_AIM OF THE TASK_
Your answer should consist only of the lines below from the one with "Image resolution: width=750" through the one with "The image size is (678, 544).", copied exactly.
* * *
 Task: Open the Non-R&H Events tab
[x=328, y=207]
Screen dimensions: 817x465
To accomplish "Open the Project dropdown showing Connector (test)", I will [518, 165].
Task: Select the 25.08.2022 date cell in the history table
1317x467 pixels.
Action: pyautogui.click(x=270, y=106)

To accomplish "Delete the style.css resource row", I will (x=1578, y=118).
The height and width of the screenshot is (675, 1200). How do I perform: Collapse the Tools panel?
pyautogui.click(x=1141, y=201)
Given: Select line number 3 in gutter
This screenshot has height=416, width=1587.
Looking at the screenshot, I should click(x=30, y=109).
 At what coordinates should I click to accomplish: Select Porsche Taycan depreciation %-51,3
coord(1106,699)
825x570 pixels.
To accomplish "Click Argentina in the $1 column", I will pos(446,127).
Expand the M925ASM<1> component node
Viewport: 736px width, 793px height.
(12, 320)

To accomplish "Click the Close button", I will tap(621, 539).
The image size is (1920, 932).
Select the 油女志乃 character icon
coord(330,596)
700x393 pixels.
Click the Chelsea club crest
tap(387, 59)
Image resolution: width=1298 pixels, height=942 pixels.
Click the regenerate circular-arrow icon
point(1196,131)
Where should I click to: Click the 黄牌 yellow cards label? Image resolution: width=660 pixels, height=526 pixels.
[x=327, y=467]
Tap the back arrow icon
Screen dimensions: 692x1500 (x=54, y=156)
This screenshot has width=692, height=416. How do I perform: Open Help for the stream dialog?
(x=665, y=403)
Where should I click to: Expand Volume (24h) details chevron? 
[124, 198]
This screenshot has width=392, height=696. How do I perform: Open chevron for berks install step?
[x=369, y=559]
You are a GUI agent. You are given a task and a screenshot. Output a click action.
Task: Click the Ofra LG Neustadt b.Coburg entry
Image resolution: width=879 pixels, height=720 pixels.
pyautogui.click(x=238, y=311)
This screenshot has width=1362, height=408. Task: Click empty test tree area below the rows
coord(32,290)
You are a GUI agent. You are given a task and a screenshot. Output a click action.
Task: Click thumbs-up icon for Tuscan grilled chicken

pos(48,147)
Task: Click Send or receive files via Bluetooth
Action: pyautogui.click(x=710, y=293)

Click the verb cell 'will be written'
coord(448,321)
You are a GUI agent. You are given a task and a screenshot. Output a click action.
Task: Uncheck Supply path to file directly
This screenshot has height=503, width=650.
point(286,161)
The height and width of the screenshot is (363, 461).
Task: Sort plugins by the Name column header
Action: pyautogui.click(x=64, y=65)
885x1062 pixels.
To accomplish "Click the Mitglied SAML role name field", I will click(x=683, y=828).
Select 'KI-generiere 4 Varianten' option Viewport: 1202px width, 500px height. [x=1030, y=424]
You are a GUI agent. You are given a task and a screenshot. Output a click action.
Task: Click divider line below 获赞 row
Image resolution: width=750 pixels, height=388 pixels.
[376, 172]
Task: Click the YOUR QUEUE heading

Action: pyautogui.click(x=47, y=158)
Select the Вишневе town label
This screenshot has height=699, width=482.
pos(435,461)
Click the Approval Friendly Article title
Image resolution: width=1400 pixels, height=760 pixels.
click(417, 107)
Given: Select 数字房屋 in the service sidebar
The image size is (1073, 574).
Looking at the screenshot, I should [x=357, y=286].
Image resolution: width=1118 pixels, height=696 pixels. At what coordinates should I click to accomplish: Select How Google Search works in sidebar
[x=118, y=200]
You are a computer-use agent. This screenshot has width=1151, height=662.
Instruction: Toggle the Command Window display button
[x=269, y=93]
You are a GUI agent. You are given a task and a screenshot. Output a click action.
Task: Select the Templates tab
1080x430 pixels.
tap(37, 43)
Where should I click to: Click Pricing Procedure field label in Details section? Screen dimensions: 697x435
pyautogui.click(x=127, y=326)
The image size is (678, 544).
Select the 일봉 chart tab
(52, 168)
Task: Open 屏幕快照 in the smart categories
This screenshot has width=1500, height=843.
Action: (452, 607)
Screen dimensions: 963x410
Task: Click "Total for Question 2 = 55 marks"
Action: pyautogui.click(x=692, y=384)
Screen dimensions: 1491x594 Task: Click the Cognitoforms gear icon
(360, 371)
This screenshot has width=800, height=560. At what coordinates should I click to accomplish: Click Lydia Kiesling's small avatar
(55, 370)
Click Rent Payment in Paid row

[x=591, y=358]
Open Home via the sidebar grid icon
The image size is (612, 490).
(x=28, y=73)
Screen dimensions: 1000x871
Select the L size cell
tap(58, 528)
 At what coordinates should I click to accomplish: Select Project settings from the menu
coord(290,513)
* * *
_RESULT_
Image resolution: width=750 pixels, height=388 pixels.
[376, 172]
Task: Click the YOUR QUEUE heading

Action: pyautogui.click(x=47, y=158)
Select the Вишневе town label
This screenshot has height=699, width=482.
pos(435,461)
Click the Approval Friendly Article title
Image resolution: width=1400 pixels, height=760 pixels.
click(417, 107)
Given: Select 数字房屋 in the service sidebar
The image size is (1073, 574).
Looking at the screenshot, I should [x=357, y=286].
Image resolution: width=1118 pixels, height=696 pixels. At what coordinates should I click to accomplish: Select How Google Search works in sidebar
[x=118, y=200]
You are a computer-use agent. This screenshot has width=1151, height=662.
Instruction: Toggle the Command Window display button
[x=269, y=93]
You are a GUI agent. You are given a task and a screenshot. Output a click action.
Task: Select the Templates tab
1080x430 pixels.
tap(37, 43)
Where should I click to: Click Pricing Procedure field label in Details section? Screen dimensions: 697x435
pyautogui.click(x=127, y=326)
The image size is (678, 544).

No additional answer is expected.